→ Work instruction: Only the lines of the data below from the one with "For every named" through the one with "Zeit (234, 1127)" are wanted. Repeat them exactly.

→ Given entries:
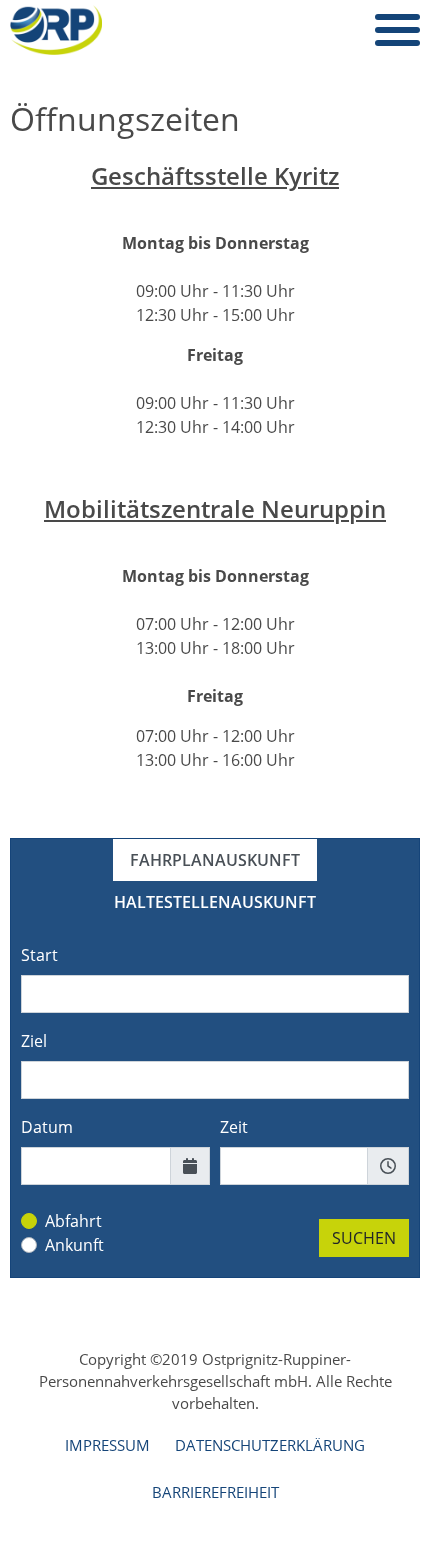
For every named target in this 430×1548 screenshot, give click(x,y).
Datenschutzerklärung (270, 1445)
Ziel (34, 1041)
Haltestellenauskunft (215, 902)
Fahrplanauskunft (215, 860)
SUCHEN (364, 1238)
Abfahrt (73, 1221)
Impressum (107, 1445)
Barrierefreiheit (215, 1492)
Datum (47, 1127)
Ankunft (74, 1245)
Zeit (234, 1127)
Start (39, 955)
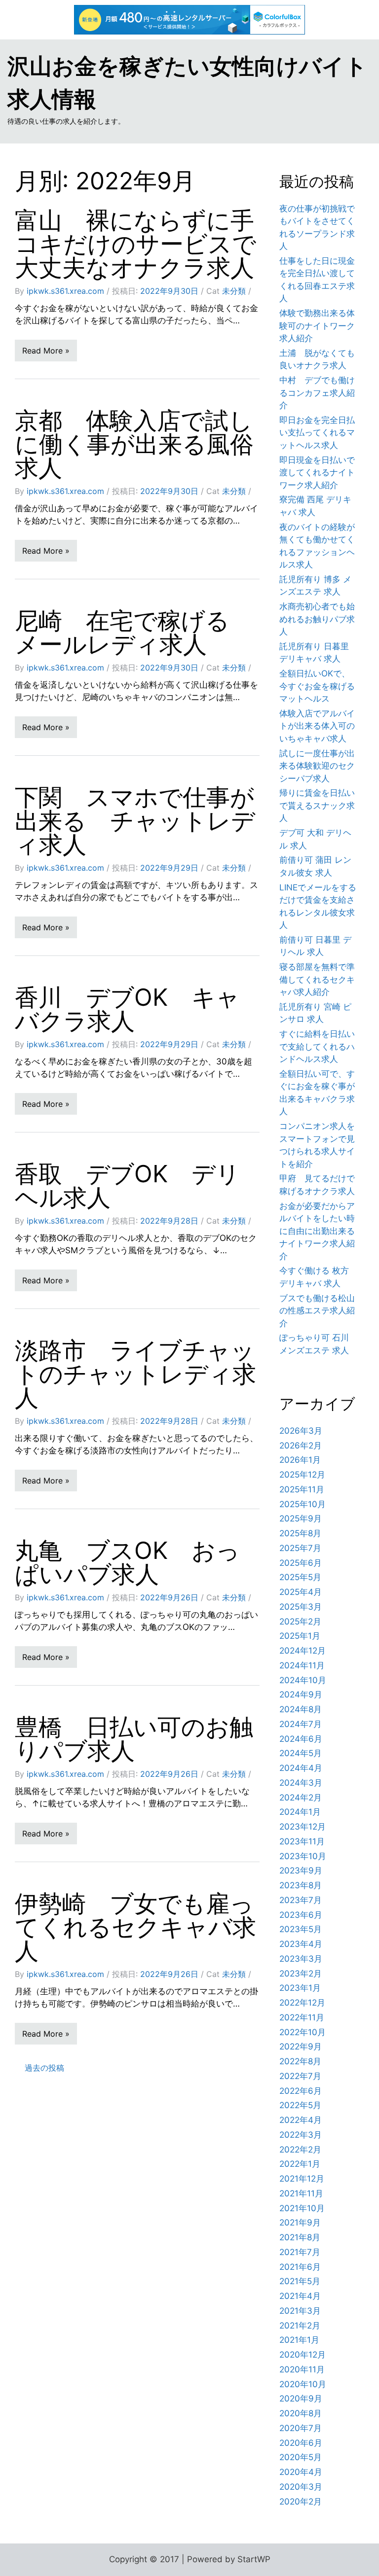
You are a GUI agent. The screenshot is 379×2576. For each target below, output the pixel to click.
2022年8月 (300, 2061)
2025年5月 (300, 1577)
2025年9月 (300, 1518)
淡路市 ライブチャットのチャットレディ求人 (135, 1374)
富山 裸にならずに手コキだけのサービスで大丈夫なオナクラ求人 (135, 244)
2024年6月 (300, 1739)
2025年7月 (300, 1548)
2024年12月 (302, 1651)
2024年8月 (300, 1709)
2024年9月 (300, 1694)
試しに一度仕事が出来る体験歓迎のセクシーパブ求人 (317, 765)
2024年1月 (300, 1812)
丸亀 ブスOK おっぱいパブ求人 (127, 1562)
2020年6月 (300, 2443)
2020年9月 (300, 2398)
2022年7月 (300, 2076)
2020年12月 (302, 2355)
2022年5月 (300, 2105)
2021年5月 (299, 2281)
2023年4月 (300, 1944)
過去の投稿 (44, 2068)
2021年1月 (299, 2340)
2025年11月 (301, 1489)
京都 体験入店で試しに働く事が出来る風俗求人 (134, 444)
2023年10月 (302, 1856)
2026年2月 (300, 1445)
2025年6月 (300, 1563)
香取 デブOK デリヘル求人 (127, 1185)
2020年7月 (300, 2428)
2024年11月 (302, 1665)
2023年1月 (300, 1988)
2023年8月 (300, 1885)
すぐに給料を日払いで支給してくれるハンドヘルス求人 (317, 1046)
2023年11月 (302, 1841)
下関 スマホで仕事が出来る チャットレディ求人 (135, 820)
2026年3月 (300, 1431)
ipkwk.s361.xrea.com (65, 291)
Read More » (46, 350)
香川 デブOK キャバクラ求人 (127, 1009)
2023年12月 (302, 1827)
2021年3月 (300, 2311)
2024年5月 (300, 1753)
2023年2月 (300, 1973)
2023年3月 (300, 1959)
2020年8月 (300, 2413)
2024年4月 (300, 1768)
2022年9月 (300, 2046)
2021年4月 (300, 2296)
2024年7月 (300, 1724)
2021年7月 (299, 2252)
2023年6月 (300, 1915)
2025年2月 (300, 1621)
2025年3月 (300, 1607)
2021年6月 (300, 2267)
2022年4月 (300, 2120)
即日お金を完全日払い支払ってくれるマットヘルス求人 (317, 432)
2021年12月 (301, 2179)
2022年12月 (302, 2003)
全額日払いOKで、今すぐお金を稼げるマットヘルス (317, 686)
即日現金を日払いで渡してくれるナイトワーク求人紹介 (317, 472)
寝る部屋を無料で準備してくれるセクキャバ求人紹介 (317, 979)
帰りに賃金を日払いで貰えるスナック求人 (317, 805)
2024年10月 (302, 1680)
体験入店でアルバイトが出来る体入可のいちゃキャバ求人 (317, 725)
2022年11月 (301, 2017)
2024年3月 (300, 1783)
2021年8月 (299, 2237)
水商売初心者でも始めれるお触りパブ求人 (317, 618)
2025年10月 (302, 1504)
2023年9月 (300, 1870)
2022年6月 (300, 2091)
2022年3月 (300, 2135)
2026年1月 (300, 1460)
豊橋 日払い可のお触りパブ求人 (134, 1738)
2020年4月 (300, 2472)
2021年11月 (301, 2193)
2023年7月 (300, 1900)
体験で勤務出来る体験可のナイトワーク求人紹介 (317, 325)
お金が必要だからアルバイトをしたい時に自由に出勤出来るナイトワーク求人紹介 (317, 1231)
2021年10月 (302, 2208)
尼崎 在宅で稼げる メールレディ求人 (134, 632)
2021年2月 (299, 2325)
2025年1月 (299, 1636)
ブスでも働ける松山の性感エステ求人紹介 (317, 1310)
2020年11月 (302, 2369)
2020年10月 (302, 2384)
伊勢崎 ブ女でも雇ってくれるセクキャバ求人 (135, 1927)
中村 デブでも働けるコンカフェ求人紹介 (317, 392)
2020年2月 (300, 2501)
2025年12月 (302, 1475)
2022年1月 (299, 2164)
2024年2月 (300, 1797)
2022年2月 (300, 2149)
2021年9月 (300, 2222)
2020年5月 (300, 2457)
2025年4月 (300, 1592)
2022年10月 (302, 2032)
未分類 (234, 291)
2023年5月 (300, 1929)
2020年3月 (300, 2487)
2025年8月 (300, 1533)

---

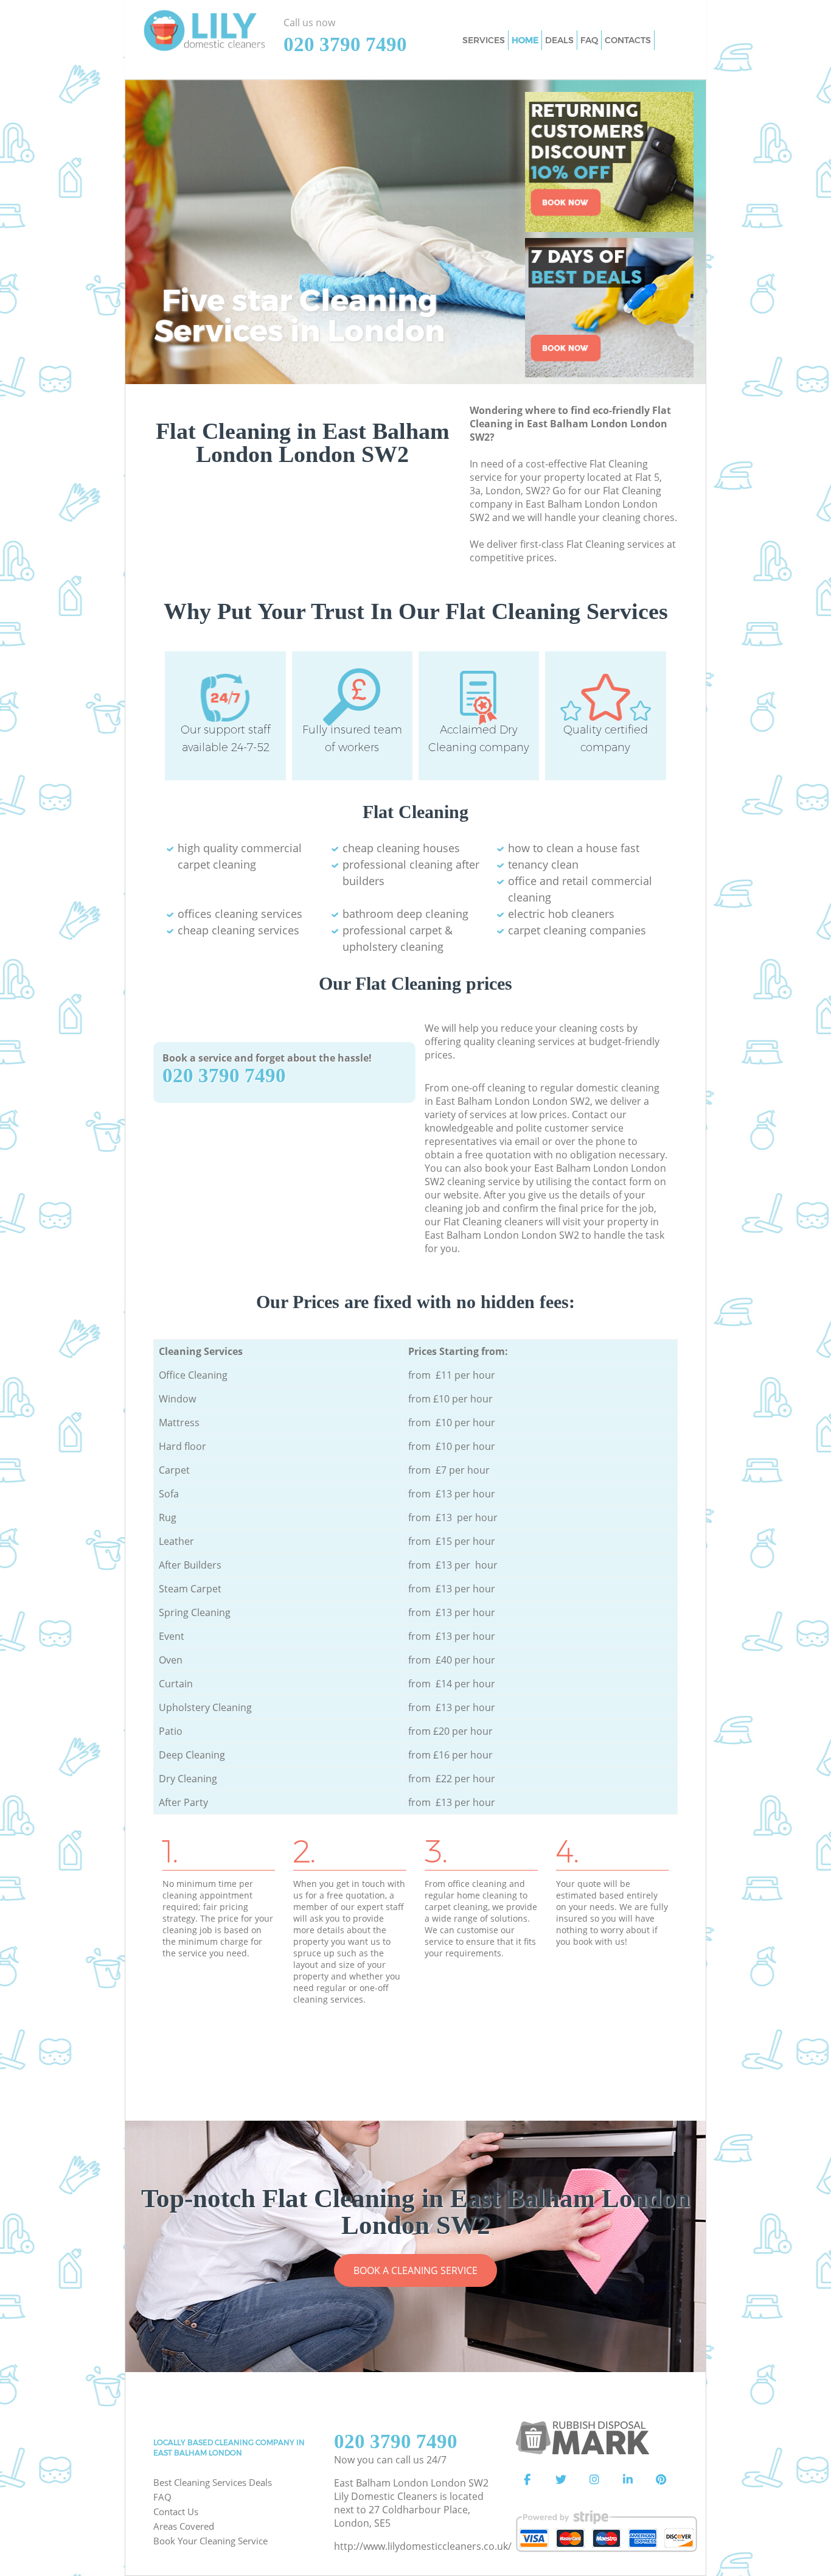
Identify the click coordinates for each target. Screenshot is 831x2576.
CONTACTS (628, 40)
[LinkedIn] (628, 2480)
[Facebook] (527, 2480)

--

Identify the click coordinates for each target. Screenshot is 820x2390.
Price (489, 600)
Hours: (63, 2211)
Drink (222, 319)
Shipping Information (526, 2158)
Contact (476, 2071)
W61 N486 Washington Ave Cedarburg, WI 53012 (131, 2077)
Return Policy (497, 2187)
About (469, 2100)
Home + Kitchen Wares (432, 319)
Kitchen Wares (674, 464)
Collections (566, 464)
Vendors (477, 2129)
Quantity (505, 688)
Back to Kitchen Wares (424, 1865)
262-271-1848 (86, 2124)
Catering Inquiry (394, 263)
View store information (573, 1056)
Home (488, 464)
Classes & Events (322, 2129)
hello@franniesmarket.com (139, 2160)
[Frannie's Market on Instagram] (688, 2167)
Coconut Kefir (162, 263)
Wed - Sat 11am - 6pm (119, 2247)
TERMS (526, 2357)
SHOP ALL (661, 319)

→ Solution to this task:
For every named target in this 430×1548 screenshot, give click(x,y).
Datenschutzerklärung (270, 1445)
Ziel (34, 1041)
Haltestellenauskunft (215, 902)
Fahrplanauskunft (215, 860)
SUCHEN (364, 1238)
Abfahrt (73, 1221)
Impressum (107, 1445)
Barrierefreiheit (215, 1492)
Datum (47, 1127)
Ankunft (74, 1245)
Zeit (234, 1127)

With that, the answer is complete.